Just how do you go about finding a job? http://t.co/99q12dNY5m
Overview
PA CareerLink of Lancaster County was formed in 2000 when 14 employment, social service, and educational organizations agreed to work together as one entity at its current Liberty Place location. The PA CareerLink is the connecting link betweeen hundreds of County residents who come to the PA CareerLink weekly to search for jobs, upgrade their skills, and look for new careers and Lancaster County businesses that want to hire them...but the PA CareerLink is much more than just a job-finding service.
For Jobseekers
People who come to the PA CareerLink can use a variety of services...some free and some with a small fee.
- Use the Internet to search for a job
- Create your own resume, print it out, and copy it
- Work on your interviewing skills
- Use the telephone to start a job search
- Talk with a career counselor about your career objectives
- Get information about careers
- Take a skill assessment and aptitute test on the road to becoming Ready2Work
- Work on your basic skills like reading, writing, and math
- Improve your English
- Study for and take your GED exam
- Apply for cash and medical assistance, food stamps and child health programs
- Improve your keyboarding skills
- Learn to find your way around a computer
In addition, the PA CareerLink works with you to improve your foundational (reading, analytical, and math) skills as well as your workplace behavior practices and offers a Career Readiness Credential based on your performance on the WorkKeys assessment system and your participation in the Ready2Work program. You can also earn a Microsoft Digital Literacy or Unlimited Potential Certificate. Additional pre-employment training in pre-allied health, construction, welding, forklift driving, assembly, printing, and other hard skill areas is offered.

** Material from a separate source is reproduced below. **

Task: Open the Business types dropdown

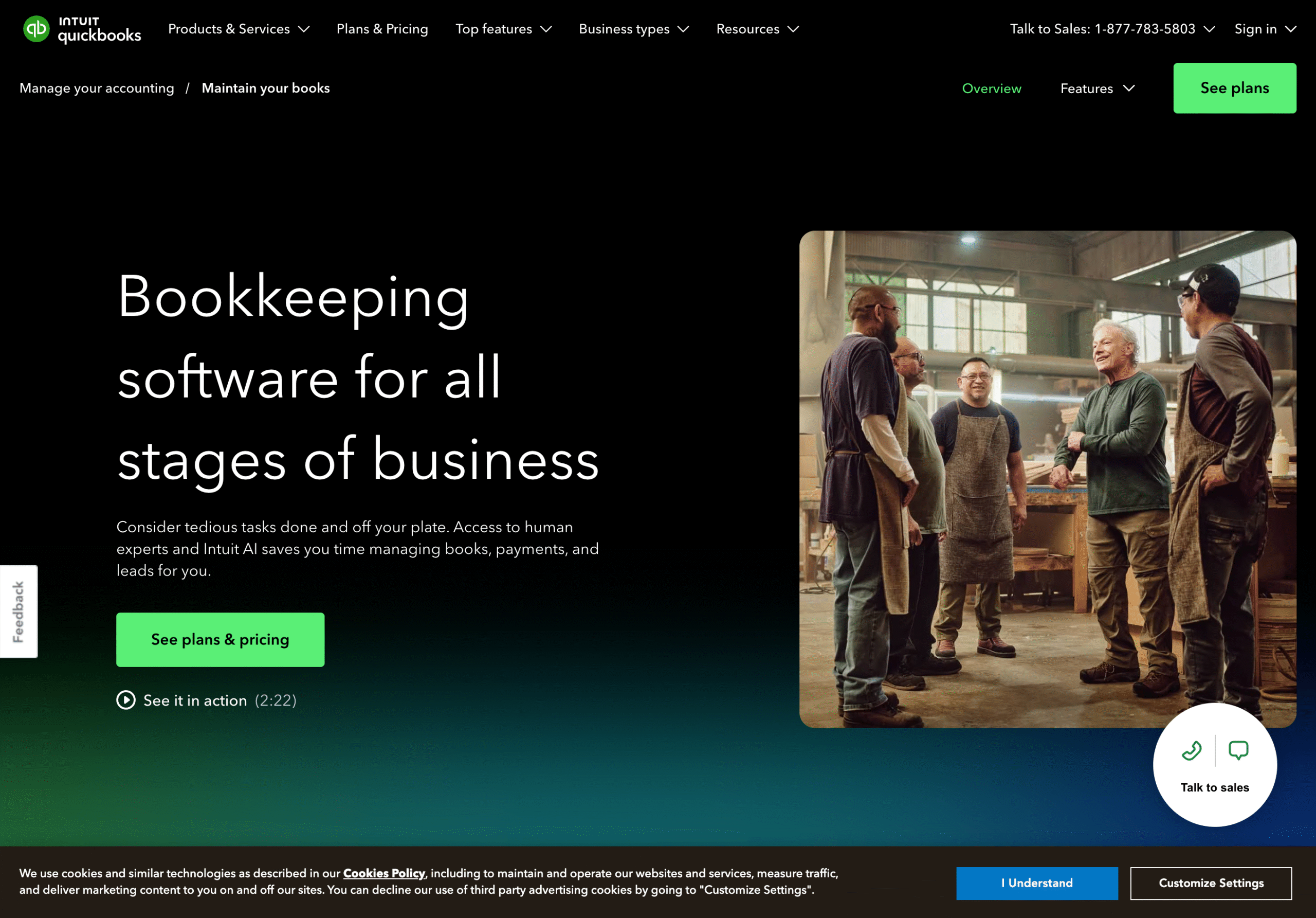Action: pyautogui.click(x=633, y=29)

Employers are encouraged to recognize the Career Readiness Credential and guarantee qualified applicants who have a profile that matches that of the job an interview.
For Employers
Helping employers find qualified workers has been a part of our mission since the 1930's. Today, technology has allowed us to do labor exchange in a very different way. PA CareerLink sees 250 new people in addition to hundreds of visits from returning jobseekers each week. Our potential workers include folks who are looking for a better job, people who have lost their jobs through dislocations, and prospective employees who are entering the workforce for the first time.
We also provide...
- Listing of job openings to potential employees
- Promotion of Lancaster County companies as good places to work at www.jobs4lancaster.com
- Information on key occupations within the workforce
- Pre-employment screening
- Interviewing space for employers at the PA CareerLink
- Connections with hundreds of job seekers each week
- Coordination of media-based career promotion initiatives
With funding from the PA Department of Labor and Industry, the Workforce Investment Board operates eight Industry Training Consortia and participates in three more in the region. Each Consortium has an industry-led Steering Committee that meets regularly to plan curriculum. A Project Manager who is typically a subject-matter expert is the operational point of contact. Each company completes a company-specific training plan as part of the admission process to Consortium membership; individual company training plans are collated into a shared training plan that becomes the Consortium curriculum for the year. Typically, the funding provides a 60% subsidy for the cost of training with the employer paying for the balance of the cost.